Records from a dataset
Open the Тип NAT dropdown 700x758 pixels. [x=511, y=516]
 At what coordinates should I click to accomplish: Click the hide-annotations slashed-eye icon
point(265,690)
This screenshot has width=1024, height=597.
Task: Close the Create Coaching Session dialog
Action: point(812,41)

:: ABOUT THIS EXERCISE ::
A word-for-word transcription of all the data is needed.

:: ANSWER ::
Open the Тип NAT dropdown 700x758 pixels. [x=511, y=516]
 At what coordinates should I click to accomplish: Click the hide-annotations slashed-eye icon
point(265,690)
This screenshot has width=1024, height=597.
Task: Close the Create Coaching Session dialog
Action: point(812,41)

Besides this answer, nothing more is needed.